ABSTRACT

Protestant cultures have a long legacy of investing business enterprise with moral value. ‘If God show you a way in which you may lawfully get more than in another way (without wrong to your soul or to any other), if you refuse this, and choose the less gainful way, you cross one of the ends of your Calling, and you refuse to be God’s steward.’2 Thus wrote Richard Baxter in 1678; he spoke a language many would understand perfectly in the 1980s. Yet the values of capitalism and the qualities of ‘respect, loyalty and affection’ do not always sit well together, and if the late 1980s has been a period characterized by business and ‘enterprise’ culture, it has also been characterized by a profound sense of moral unease, one which has found no focus or lead from a Left engaged in ‘winning back’ individualism from the Tories.

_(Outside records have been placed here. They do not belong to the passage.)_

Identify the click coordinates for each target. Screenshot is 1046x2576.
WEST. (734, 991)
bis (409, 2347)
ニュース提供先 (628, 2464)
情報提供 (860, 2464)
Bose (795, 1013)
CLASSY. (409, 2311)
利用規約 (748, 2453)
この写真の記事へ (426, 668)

As so often happens, advertising has been the quickest part of our culture to pick up on this moral anxiety and among the images of go-getting yuppiedom, banking ads in which young men in red braces terrorise fuddy-duddies, glamorized cut-throat competition in series like Capital City, we already see ads for the ‘Amicable Man’ who makes time to be nice to the tea lady and plays with his children, and are offered cars for the 1990s which appear to embody spiritual values rather than those of the boardroom. But the great achievement of Hollywood cinema in this period has been to dramatize both business achievement and the social indignation it engenders, within the same moral framework, a single

narrative. The most satisfying (and popular) films are those where success and righteousness dovetail as neatly as in the Home Secretary’s wishful words above.